▶ _What is expected_: From the records below, copy out exactly the lines from the one containing "Stampa (175, 95)" to the one containing "Temi (119, 95)", both included. Add nothing else.

▶ _Source data_:
____
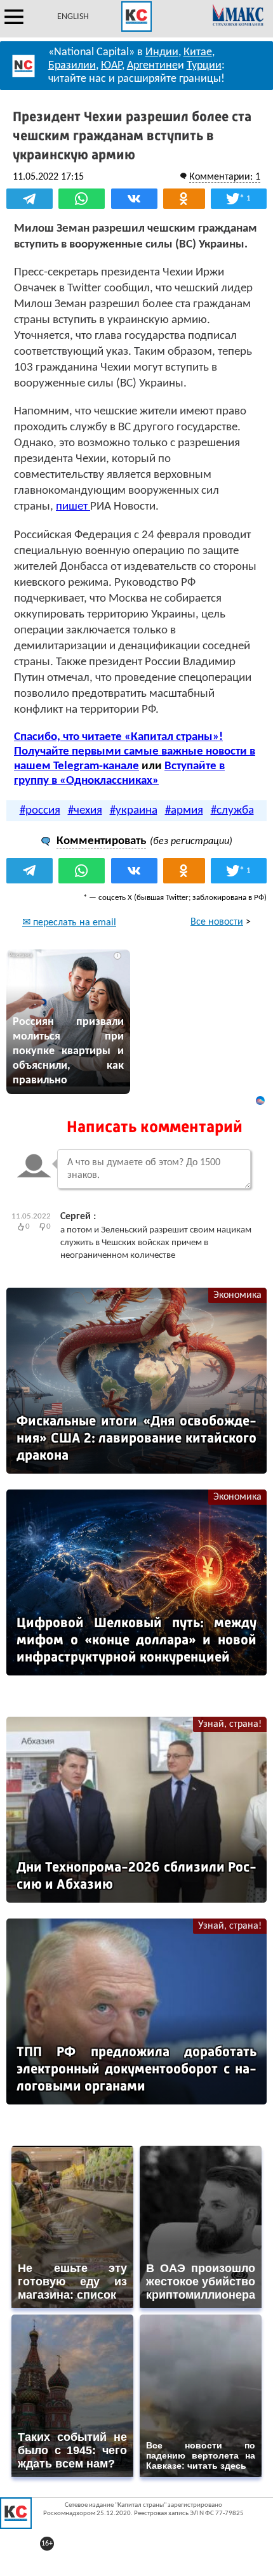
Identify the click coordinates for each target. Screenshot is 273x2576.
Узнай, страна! (230, 1724)
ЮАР (111, 65)
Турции (204, 65)
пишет (73, 507)
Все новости (216, 922)
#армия (184, 811)
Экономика (237, 1295)
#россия (40, 811)
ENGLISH (73, 17)
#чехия (85, 811)
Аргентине (152, 65)
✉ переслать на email (69, 923)
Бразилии (72, 65)
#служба (232, 811)
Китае (197, 52)
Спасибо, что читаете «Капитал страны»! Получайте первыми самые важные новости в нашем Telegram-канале (134, 751)
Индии (161, 52)
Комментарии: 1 (224, 177)
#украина (133, 811)
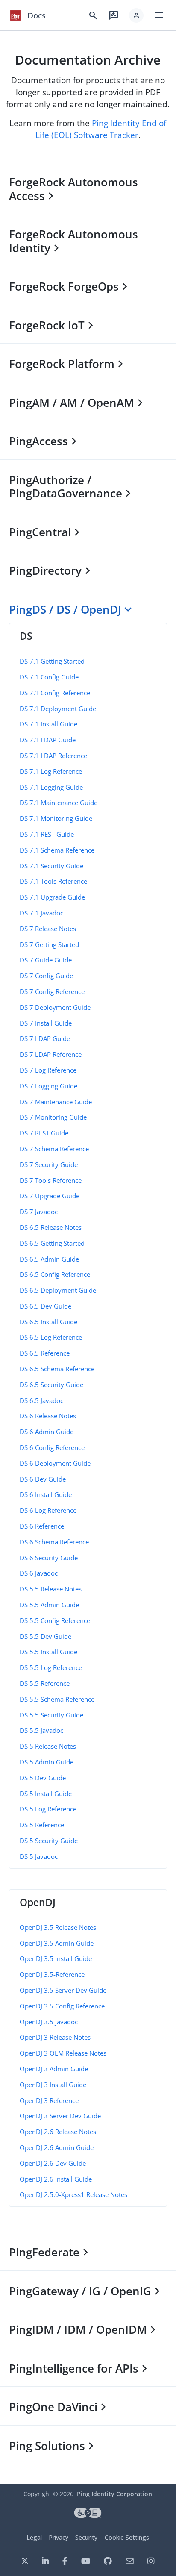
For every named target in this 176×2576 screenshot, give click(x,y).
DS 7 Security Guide (49, 1164)
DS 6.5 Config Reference (55, 1274)
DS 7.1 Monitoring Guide (56, 818)
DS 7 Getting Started (49, 944)
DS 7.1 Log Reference (51, 771)
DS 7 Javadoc (39, 1211)
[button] (136, 15)
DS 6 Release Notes (48, 1416)
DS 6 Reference (42, 1526)
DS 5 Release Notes (48, 1746)
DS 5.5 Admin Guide (49, 1604)
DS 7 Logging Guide (48, 1086)
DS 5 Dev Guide (43, 1777)
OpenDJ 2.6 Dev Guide (53, 2163)
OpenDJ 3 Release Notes (55, 2037)
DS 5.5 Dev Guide (45, 1636)
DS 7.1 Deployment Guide (58, 708)
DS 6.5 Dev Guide (45, 1306)
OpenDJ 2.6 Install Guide (56, 2179)
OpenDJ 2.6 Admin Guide (57, 2147)
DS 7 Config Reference (52, 991)
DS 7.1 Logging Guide (51, 787)
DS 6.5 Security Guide (51, 1384)
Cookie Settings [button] (127, 2537)
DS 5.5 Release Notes (51, 1589)
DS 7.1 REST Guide (47, 834)
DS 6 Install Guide (46, 1494)
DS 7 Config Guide (46, 975)
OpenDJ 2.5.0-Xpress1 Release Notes (73, 2194)
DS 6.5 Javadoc (41, 1400)
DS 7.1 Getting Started (52, 661)
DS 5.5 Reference (45, 1683)
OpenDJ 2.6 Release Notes (58, 2131)
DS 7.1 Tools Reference (53, 881)
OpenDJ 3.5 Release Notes (58, 1927)
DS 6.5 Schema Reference (57, 1368)
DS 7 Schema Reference (54, 1148)
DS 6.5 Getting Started (52, 1243)
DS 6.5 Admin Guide (49, 1259)
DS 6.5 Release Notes (51, 1227)
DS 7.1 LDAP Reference (53, 755)
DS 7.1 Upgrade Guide (52, 897)
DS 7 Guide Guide (46, 960)
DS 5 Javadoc (39, 1856)
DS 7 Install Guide (46, 1023)
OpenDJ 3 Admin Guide (54, 2068)
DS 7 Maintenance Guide (56, 1101)
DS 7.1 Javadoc (41, 913)
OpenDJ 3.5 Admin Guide (57, 1943)
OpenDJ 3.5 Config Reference (62, 2006)
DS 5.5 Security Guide (51, 1715)
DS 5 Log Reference (48, 1809)
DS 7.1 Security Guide (51, 866)
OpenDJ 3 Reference (49, 2100)
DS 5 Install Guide (46, 1793)
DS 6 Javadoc (39, 1573)
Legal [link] (34, 2537)
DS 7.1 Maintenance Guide (58, 802)
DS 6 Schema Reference (54, 1542)
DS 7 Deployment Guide (55, 1007)
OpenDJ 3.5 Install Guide (56, 1958)
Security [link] (86, 2537)
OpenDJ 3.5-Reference (52, 1974)
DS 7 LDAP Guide (45, 1038)
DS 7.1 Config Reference (55, 692)
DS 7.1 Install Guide (48, 724)
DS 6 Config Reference (52, 1447)
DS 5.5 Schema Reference (57, 1699)
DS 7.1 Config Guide (49, 677)
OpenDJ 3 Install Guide (53, 2084)
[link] (15, 15)
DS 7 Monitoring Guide (53, 1117)
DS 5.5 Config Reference (55, 1620)
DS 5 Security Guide (49, 1840)
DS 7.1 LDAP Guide (48, 739)
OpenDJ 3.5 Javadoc (49, 2021)
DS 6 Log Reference (48, 1510)
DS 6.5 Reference (45, 1353)
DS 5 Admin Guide (46, 1762)
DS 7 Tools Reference (51, 1180)
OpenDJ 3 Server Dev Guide (60, 2115)
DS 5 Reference (42, 1824)
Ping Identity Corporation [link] (114, 2494)
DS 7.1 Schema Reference (57, 850)
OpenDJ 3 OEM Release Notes (63, 2053)
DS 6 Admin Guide (46, 1431)
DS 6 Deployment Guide (55, 1463)
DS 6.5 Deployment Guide (58, 1290)
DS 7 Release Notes (48, 928)
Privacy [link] (58, 2537)
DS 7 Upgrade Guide (49, 1195)
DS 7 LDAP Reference (51, 1054)
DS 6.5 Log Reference (51, 1337)
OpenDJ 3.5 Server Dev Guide (63, 1990)
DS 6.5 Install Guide (48, 1321)
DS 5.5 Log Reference (51, 1667)
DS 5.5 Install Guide (48, 1651)
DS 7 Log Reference (48, 1070)
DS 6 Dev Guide (43, 1479)
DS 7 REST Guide (44, 1133)
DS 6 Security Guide (49, 1557)
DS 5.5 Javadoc (41, 1730)
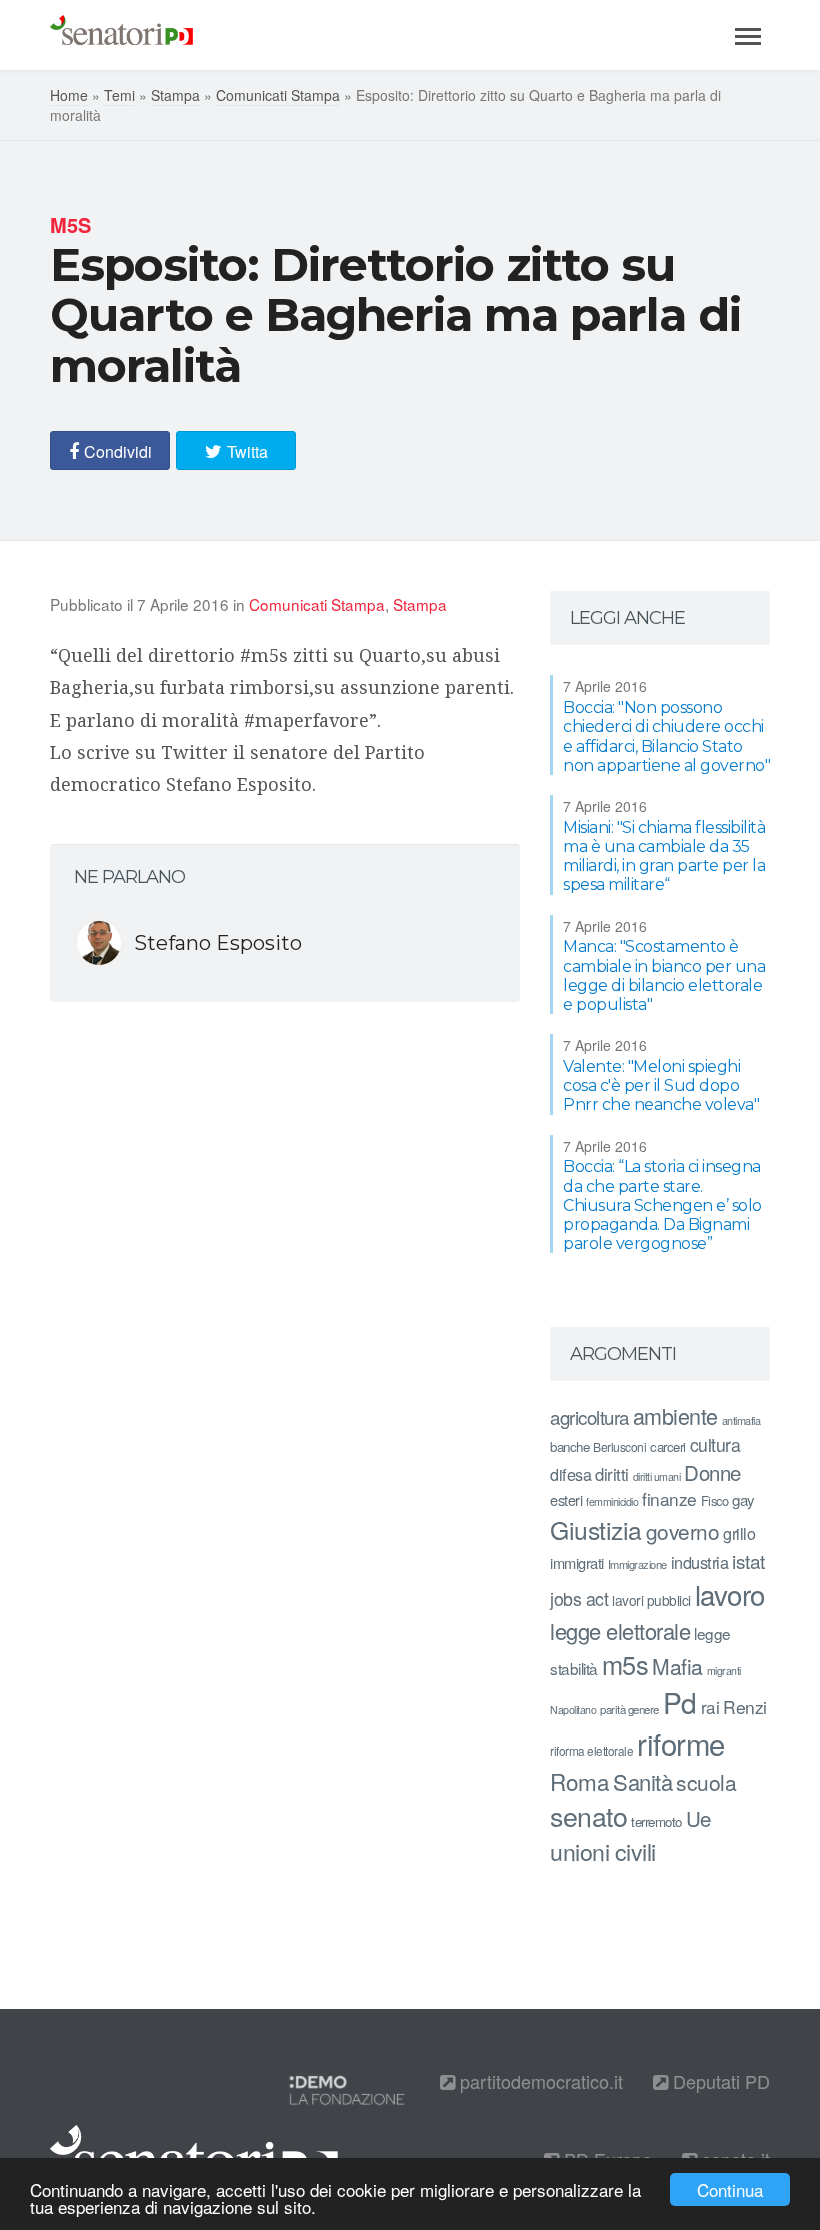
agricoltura (589, 1416)
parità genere (629, 1709)
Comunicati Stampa (278, 95)
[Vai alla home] (121, 35)
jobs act (579, 1598)
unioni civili (603, 1851)
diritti (612, 1474)
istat (748, 1560)
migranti (724, 1670)
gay (743, 1499)
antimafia (741, 1420)
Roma (579, 1781)
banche (569, 1446)
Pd (680, 1702)
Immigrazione (637, 1564)
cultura (715, 1444)
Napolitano (573, 1709)
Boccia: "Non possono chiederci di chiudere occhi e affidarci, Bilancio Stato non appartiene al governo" (666, 736)
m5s (625, 1664)
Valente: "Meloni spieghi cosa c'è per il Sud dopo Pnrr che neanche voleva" (661, 1085)
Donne (712, 1472)
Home (69, 95)
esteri (566, 1499)
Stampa (175, 95)
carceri (668, 1446)
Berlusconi (619, 1446)
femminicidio (612, 1501)
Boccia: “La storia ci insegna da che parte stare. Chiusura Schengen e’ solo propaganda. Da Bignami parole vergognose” (662, 1205)
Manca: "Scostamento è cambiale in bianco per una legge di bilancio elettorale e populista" (664, 975)
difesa (570, 1474)
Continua (730, 2189)
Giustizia (596, 1529)
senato (588, 1815)
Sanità (642, 1781)
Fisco (715, 1500)
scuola (706, 1782)
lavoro (730, 1594)
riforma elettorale (591, 1750)
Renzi (745, 1706)
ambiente (675, 1415)
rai (710, 1706)
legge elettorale (620, 1630)
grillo (739, 1533)
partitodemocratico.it (539, 2081)
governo (683, 1531)
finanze (669, 1498)
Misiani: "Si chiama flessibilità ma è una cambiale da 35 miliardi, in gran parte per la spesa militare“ (664, 856)
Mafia (677, 1666)
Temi (119, 95)
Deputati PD (719, 2081)
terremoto (656, 1821)
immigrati (577, 1562)
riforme (681, 1743)
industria (700, 1562)
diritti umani (657, 1476)
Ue (698, 1818)
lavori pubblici (651, 1600)
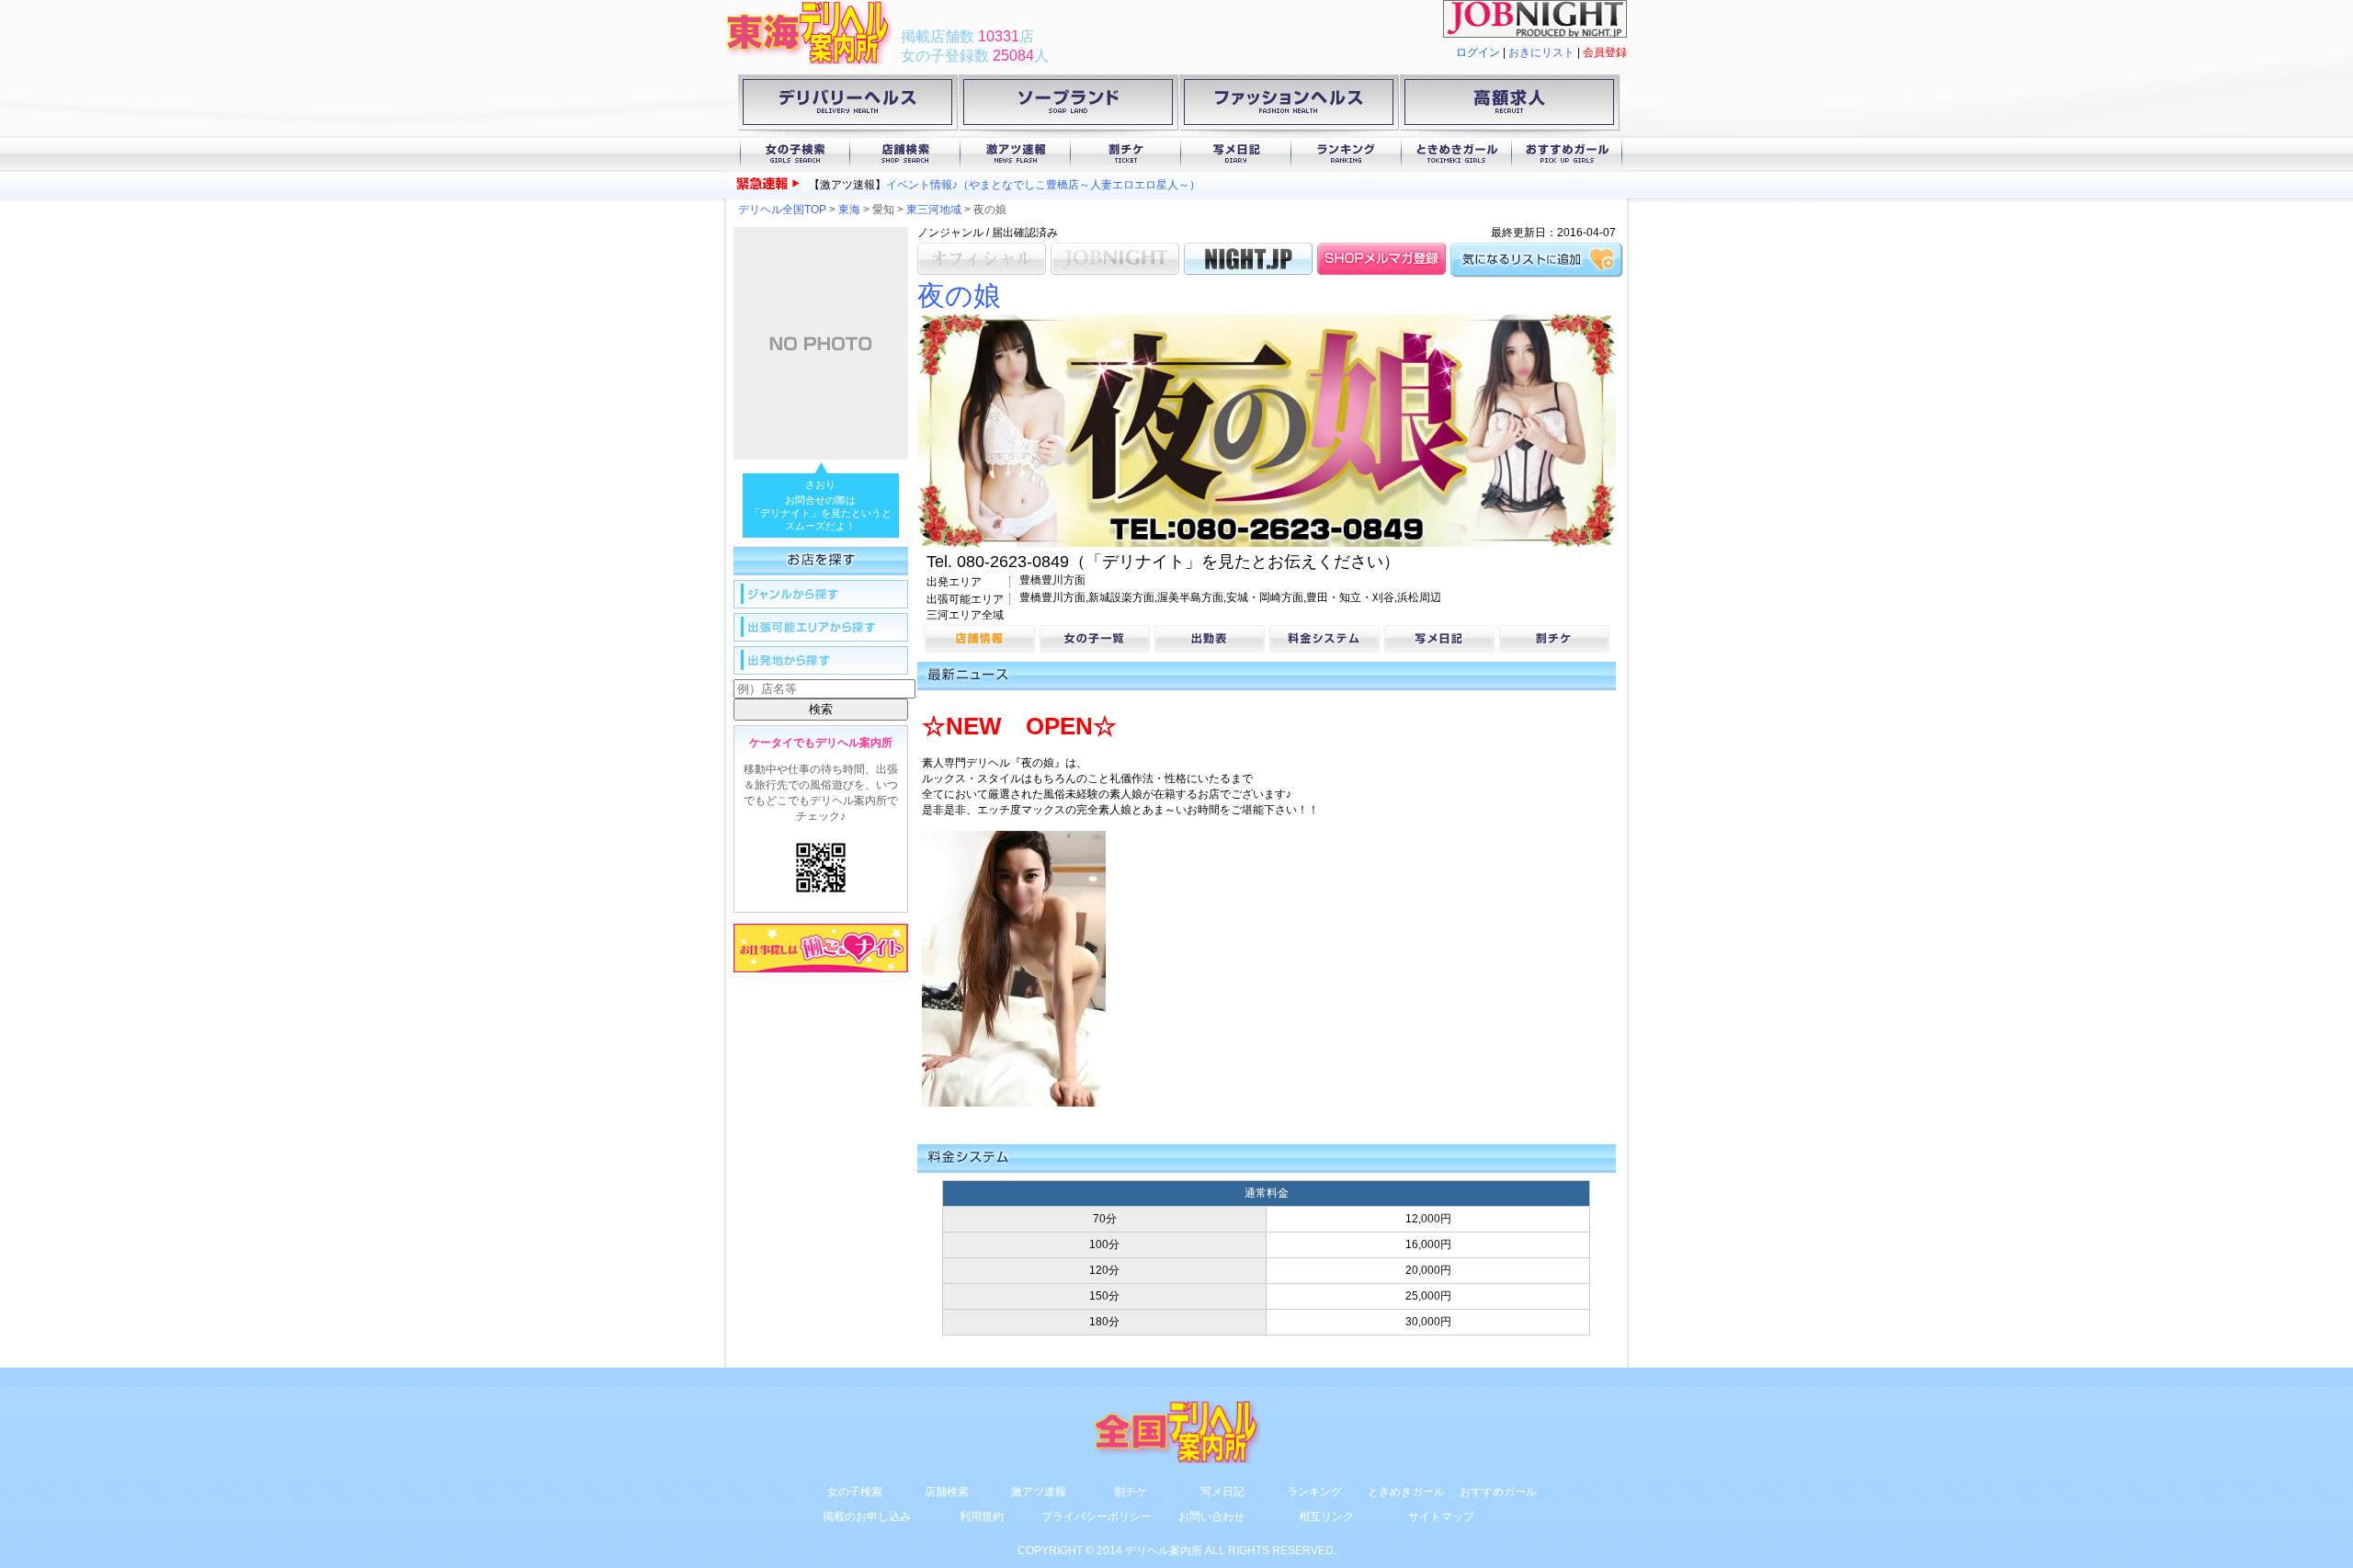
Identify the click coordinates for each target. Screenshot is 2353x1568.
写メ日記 (1236, 154)
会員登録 (1605, 52)
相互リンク (1326, 1516)
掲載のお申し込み (867, 1516)
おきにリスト (1541, 52)
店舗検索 (905, 154)
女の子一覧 (1095, 639)
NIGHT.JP (1248, 259)
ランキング (1346, 154)
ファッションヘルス (1288, 106)
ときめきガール (1457, 154)
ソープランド (1068, 106)
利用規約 (982, 1516)
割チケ (1126, 154)
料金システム (1324, 639)
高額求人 (1509, 106)
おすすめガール (1567, 154)
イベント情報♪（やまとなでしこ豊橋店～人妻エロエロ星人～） (1043, 184)
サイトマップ (1441, 1516)
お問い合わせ (1211, 1516)
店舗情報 (980, 639)
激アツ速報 (1016, 154)
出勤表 (1209, 639)
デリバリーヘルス (847, 106)
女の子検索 (795, 154)
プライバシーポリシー (1096, 1516)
____
▶ _Answer section_:
Stampa (175, 95)
carceri (668, 1446)
Berlusconi (619, 1446)
femminicidio (612, 1501)
Boccia: “La storia ci insegna da che parte stare. Chiusura Schengen e’ solo propaganda. Da Bignami parole vergognose” (662, 1205)
Manca: "Scostamento è cambiale in bianco per una legge di bilancio elettorale e populista" (664, 975)
difesa (570, 1474)
Continua (730, 2189)
Giustizia (596, 1529)
senato (588, 1815)
Sanità (642, 1781)
Fisco (715, 1500)
scuola (706, 1782)
lavoro (730, 1594)
riforma elettorale (591, 1750)
Renzi (745, 1706)
ambiente (675, 1415)
rai (710, 1706)
legge elettorale (620, 1630)
grillo (739, 1533)
partitodemocratico.it (539, 2081)
governo (683, 1531)
finanze (669, 1498)
Misiani: "Si chiama flessibilità ma è una cambiale da 35 miliardi, in gran parte per la spesa militare“ (664, 856)
Mafia (677, 1666)
Temi (119, 95)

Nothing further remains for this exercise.